WHAT TO PRODUCE:
Copy the listing exactly, images excluded.

TASK MATERIAL:
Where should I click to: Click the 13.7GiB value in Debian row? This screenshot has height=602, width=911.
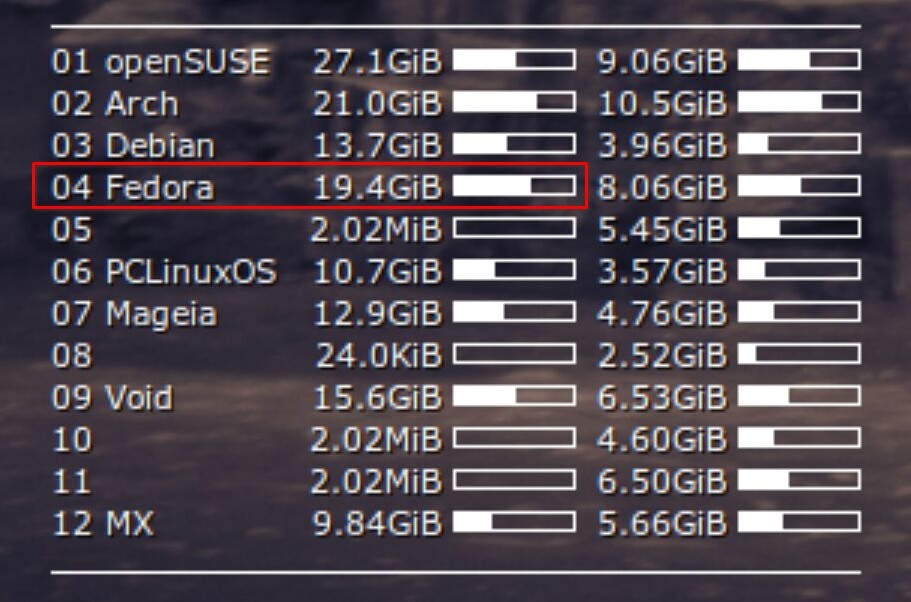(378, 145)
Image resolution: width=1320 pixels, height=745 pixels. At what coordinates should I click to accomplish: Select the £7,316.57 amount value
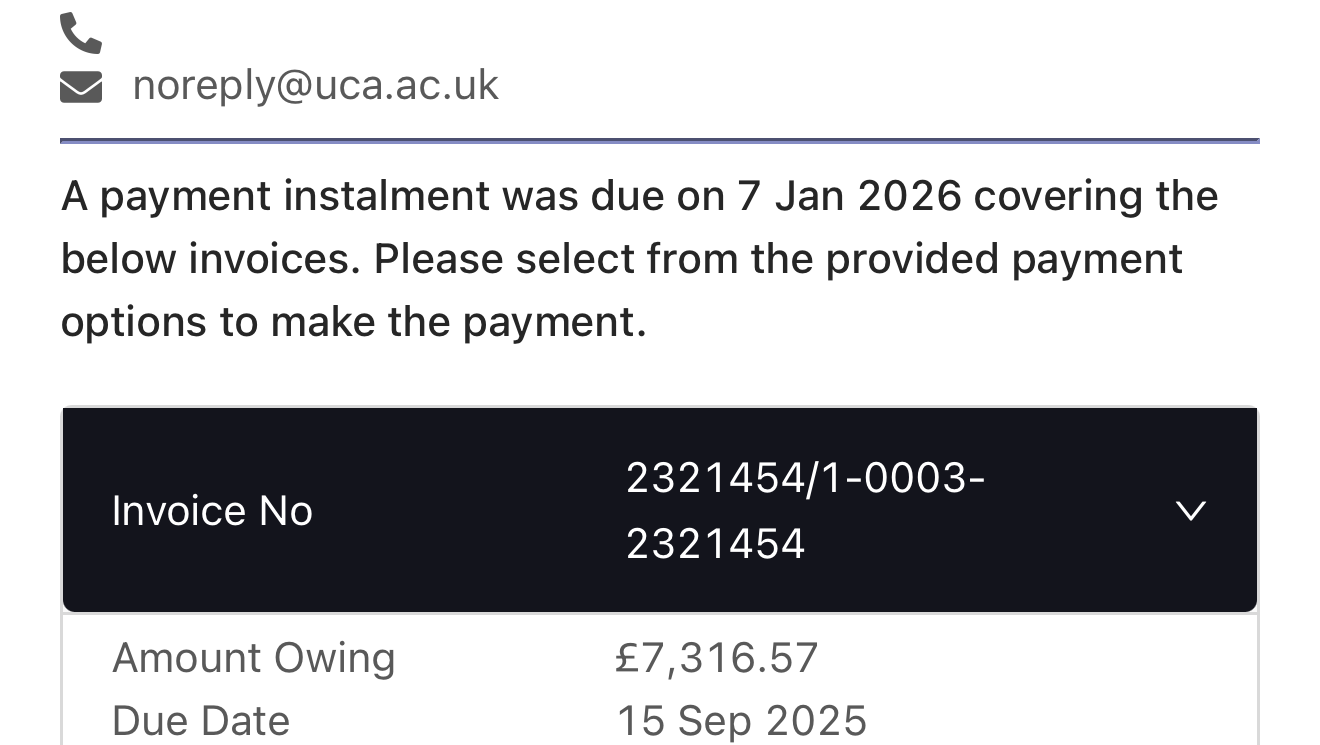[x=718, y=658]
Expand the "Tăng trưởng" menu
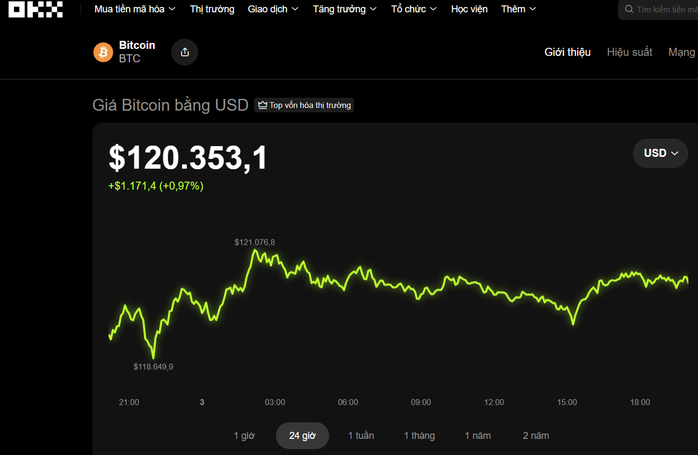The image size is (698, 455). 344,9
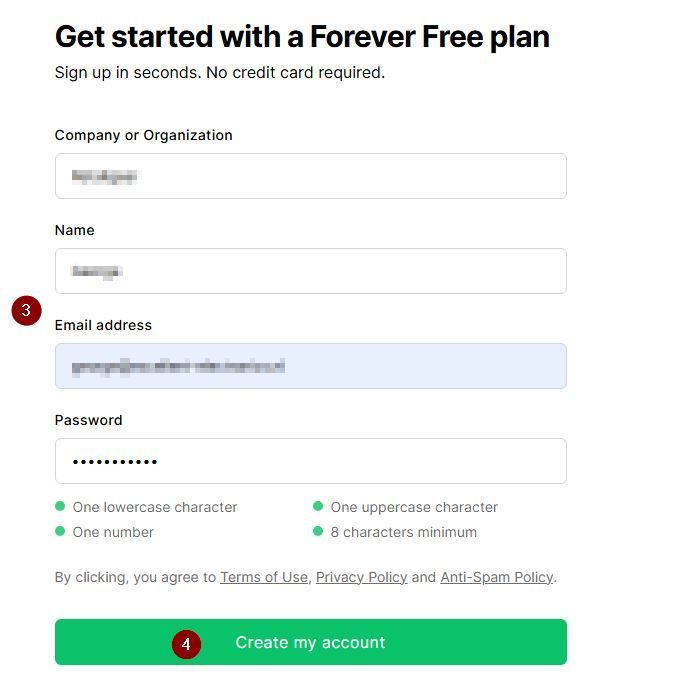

RESULT OF THIS TASK:
Where should I click to: Click the 13.7GiB value in Debian row? This screenshot has height=602, width=911.
(378, 145)
Image resolution: width=1320 pixels, height=745 pixels. At what coordinates should I click to accomplish: Select the £7,316.57 amount value
[x=718, y=658]
Expand the "Tăng trưởng" menu
The image size is (698, 455). 344,9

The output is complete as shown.